▶ Given task
Begin at the line that has "Where should I click to: Open" and stop after the line that has "[x=306, y=37]", then rewrite those lines, changing "document link" to "file link" and leaving everything else as it is.

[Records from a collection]
══════════════════════════════

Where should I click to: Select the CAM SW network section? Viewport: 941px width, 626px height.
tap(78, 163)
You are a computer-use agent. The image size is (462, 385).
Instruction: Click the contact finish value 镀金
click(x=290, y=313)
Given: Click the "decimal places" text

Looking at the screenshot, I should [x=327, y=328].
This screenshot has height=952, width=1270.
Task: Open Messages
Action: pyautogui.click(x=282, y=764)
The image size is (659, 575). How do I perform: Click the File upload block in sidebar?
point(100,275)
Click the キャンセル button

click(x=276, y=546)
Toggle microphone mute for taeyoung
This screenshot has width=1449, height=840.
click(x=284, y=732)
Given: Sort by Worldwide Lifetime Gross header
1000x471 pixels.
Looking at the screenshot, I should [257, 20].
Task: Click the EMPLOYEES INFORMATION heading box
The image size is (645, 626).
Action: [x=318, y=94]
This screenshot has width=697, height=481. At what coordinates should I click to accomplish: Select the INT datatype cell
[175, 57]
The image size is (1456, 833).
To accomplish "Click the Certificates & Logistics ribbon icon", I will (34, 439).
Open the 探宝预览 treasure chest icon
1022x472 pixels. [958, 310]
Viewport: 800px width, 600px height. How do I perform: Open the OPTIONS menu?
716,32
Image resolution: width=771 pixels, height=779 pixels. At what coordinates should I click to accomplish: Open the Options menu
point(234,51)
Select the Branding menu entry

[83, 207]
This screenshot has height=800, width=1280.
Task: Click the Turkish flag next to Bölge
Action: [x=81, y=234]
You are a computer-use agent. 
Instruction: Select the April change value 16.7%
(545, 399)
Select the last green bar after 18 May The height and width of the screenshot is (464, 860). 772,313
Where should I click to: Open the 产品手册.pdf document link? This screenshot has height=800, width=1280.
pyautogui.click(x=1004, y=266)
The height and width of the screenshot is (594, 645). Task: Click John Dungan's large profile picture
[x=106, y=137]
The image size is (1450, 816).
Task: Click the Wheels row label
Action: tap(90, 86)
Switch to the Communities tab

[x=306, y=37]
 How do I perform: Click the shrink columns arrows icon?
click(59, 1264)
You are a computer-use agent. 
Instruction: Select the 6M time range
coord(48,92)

══════════════════════════════

▶ Response
Where should I click to: Open the 产品手册.pdf file link? This screenshot has height=800, width=1280.
pyautogui.click(x=1004, y=266)
The height and width of the screenshot is (594, 645). Task: Click John Dungan's large profile picture
[x=106, y=137]
The image size is (1450, 816).
Task: Click the Wheels row label
Action: tap(90, 86)
Switch to the Communities tab

[x=306, y=37]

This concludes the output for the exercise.